(Potongan Teks):
▬▬▬▬▬▬

مَنْ سَبَّ الدَّهْرَ فَقَدَ آذَى اللهَ
Barangsiapa Yang Mencela Masa (zaman) Maka Dia Telah Mengganggu Allah
Oleh DR. Firanda Andirja, Lc. MA.
Syarah
Pada bab ini, kita masih melanjutkan pembahasan tentang syirik-syirik yang berkaitan dengan lafal, sebagaimana yang telah kita bahas pada beberapa bab-bab sebelumnya. Di antara syirik lafal tersebut yang akan kita bahas dalam bab ini adalah mencela masa. Akan tetapi perlu kembali untuk kita ingatkan bahwa syirik lafal hukum asalnya adalah syirik kecil, namun dia bisa berubah menjadi syirik akbar jika memenuhi persyaratan tertentu.

▬▬▬▬▬▬

(Data yang Diberikan):

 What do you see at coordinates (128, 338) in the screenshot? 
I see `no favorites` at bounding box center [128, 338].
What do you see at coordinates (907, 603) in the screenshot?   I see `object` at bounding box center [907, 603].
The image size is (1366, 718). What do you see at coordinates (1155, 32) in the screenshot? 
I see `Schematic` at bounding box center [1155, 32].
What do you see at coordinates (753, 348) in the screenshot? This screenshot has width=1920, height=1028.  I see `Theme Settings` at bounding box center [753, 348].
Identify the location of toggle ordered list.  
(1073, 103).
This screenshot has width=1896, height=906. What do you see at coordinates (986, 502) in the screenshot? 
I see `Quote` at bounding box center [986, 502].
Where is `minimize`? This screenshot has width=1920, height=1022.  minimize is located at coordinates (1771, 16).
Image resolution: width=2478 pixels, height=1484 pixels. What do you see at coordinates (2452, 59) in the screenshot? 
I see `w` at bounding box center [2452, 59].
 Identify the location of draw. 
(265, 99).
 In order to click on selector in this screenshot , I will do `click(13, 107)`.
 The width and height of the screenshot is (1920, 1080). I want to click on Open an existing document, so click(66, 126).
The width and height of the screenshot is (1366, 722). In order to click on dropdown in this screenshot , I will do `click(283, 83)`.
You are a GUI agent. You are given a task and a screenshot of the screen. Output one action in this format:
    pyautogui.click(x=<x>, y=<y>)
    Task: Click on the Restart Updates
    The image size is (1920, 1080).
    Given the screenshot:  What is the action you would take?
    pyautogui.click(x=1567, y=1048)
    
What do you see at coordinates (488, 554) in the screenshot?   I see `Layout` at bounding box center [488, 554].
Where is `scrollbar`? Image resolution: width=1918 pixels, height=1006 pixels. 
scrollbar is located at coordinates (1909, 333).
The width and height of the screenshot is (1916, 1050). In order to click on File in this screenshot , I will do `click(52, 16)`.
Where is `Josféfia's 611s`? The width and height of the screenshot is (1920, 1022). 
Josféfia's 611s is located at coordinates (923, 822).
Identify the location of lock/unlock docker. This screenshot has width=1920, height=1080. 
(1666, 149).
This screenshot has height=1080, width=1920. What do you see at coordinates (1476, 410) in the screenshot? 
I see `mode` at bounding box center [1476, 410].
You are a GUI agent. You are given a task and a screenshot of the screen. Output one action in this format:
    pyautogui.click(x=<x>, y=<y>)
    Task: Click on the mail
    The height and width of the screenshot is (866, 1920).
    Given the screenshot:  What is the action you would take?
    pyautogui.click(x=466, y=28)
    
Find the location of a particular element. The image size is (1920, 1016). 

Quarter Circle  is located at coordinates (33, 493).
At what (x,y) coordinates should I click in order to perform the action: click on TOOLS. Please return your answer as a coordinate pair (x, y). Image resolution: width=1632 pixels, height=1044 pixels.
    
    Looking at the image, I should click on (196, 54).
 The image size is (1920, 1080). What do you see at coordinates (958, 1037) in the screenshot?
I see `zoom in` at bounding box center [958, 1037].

▬▬▬▬▬▬

(Yang Perlu Dikerjakan):
**A.** Terjemahkan kalimat dari teks tentang mencela masa ini ke dalam bahasa Inggris: "Di antara syirik lafal tersebut yang akan kita bahas dalam bab ini adalah mencela masa."
**B.** Apakah pernyataan berikut sesuai dengan teks tentang mencela masa? Jawab ya atau tidak untuk masing-masing, disertai kutipan dari teks yang menjadi dasarnya.
(i) Syirik lafal pada dasarnya tergolong syirik kecil.
(ii) Bab ini adalah bab pertama yang membahas syirik lafal.
(iii) Syirik lafal sama sekali tidak bisa menjadi syirik akbar.
**C.** Sambung teks tentang mencela masa mulai dari kalimat terakhirnya.
Data ini tidak ada hubungannya dengan teks tentang mencela masa.

(Jawaban per Tugas):
**A.** Among those forms of verbal shirk, the one we will discuss in this chapter is reviling time.

**B.**
(i) Ya: "syirik lafal hukum asalnya adalah syirik kecil"
(ii) Tidak: "sebagaimana yang telah kita bahas pada beberapa bab-bab sebelumnya"
(iii) Tidak: "namun dia bisa berubah menjadi syirik akbar jika memenuhi persyaratan tertentu"

**C.**
Kata الدَّهْرُ secara bahasa memiliki tiga makna:
Makna pertama adalah الأَبَد (abadi). ([1]) Di antara bentuk kalimat Ad-Dahr yang memiliki makna abadi adalah sebagaimana dalam firman Allah Subhanahu wa ta’ala,
وَمَا يُهْلِكُنَا إِلاَّ الدَّهْرُ
“Dan tidak ada yang membinasakan kita selain masa.” (QS. Al-Jatsiyah : 24)
Masa dalam ayat ini menunjukkan keabadian waktu, dimana kita meninggal di waktu tersebut namun waktu terus berjalan. Oleh karenanya Ad-Dahr dalam bahasa Arab bisa bermakna abadi atau dengan kata lain seluruh umur kehidupan.
Makna kedua adalah الوَقْتُ الطَّوِيْلُ (waktu yang panjang). ([2]) Di antara bentuk kalimat Ad-Dahr memiliki makna waktu yang panjang adalah seperti firman Allah,
هَلْ أَتَى عَلَى الْإِنْسَانِ حِينٌ مِنَ الدَّهْرِ لَمْ يَكُنْ شَيْئًا مَذْكُورًا
“Bukankah telah datang kepada manusia waktu dari masa, yang ketika itu belum merupakan sesuatu yang dapat disebut?” (QS. Al-Insan : 1)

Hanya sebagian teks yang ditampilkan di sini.